Écrivez la suite de la prédication sur Luc 12, 49-53 reproduite ci-dessous, en commençant juste après sa dernière phrase.

▶ [Texte fourni]
★ ★ ★

Dimanche 20 février : Luc 12, 49 - 53

19 Février 2022, 18:45pm

Publié par egliseprotestanteunienarbonne@gmail.com

NARBONNE

20 février 2022

LUC 12, 49- 53

« Et des brocolis, ça te dit ?"

 

prédicatricatrice : Joëlle Alméras

Introduction : Vous avez certainement déjà vu, sur internet, ces réjouissantes et hilarantes vidéos d’enfants grimaçants à qui l’on propose des brocolis ou le jus d’un citron, nourriture vitaminée dont ils ne savent pas encore le bien qu’elle peut leur faire. Un « j’en veux pas » grimaçant  suivi généralement d’une grosse crise larmoyante pour apitoyer ce parent indigne fait la chute de la vidéo. Et nous en sourions… Et bien, je me suis quelque peu sentie comme ces enfants, devant ce passage amer et caustiquement citronné qui m’a sauté aux papilles spirituelles avec, de prime abord, tout de suite, ce gout affreusement acide, si j’ose le dire ainsi, de ces quelques phrases quasiment guerrières, aux antipodes de l’image du Jésus pacifique et conciliant que je croyais connaitre.

Qui d’entre nous n’a pas eu envie, au moins une fois, de faire disparaitre, de sa liste de lecture journalière, des pages entières de notre bonne vieille Bible d’étude ou tout simplement d’en faire l’impasse pour passer à la suite ? Malgré les réticences et les minauderies grimacières qu’ils suscitent, essayons de faire de ces quelques versets notre repas spirituel de succinct de ce que la Bible dit du feu et du contexte de notre lecture. Puis avec cet acquis, nous tenterons de comprendre comment Jésus en vient aux affirmations qu’il y développe. Et enfin, comment ce feu annoncé pourrait-il impacter notre propre vie ?

★ ★ ★

▶ [Informations fournies]
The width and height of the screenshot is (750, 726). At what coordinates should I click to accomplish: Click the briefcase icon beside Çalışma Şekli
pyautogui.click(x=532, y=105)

★ ★ ★

▶ [Résultat attendu]
1) le feu dans la Bible :

Le feu. Qu’en dit la Bible ? Le feu dès le début symbolise la présence divine mais avec une ambivalence questionnante : manifestation extraordinaire dans certaines circonstances, mais aussi appel à des rituels qui liaient les hommes à leur Seigneur dans des actes répétitifs d’adoration et de soumission. Feu bien réel dans ces circonstances là :

Nous connaissons le feu qui s’abat et détruit les villes de Sodome et Gomorrhe, feu du jugement de Dieu, condamnation collective d’une population dépravée et belliqueuse.

Mais il y a aussi le feu du buisson ardent qui perdure sans combustible et donne à Moïse le privilège inattendu et intense de la présence de Dieu.

Dans le temple, à Jérusalem, il y avait un feu perpétuel qui ne devait jamais s’éteindre[1]. Et celui des sacrifices était tout à la fois une prière qui montait à Dieu et une purification pour celui qui offrait le sacrifice.

Le jour de la Pentecôte, ces langues comme de feu viennent concrétiser le don de l’Esprit saint qui fait lever dans les cœurs « une force incandescente dépassant tous les sacrifices antiques[2] ».

Paul, lui, affirme que « l’épreuve du feu montrera ce que vaut l’œuvre de chacun », feu purificateur, un révélateur de ce que nous sommes[3].

Le feu peut donc, dans les Écritures, être un feu bien réel ou intérieur, ravageur, destructeur et mortifère mais aussi, aux antipodes de cette image, il peut être signe de la présence de Dieu et de la grâce.

Qu’en est-il dans notre lecture ?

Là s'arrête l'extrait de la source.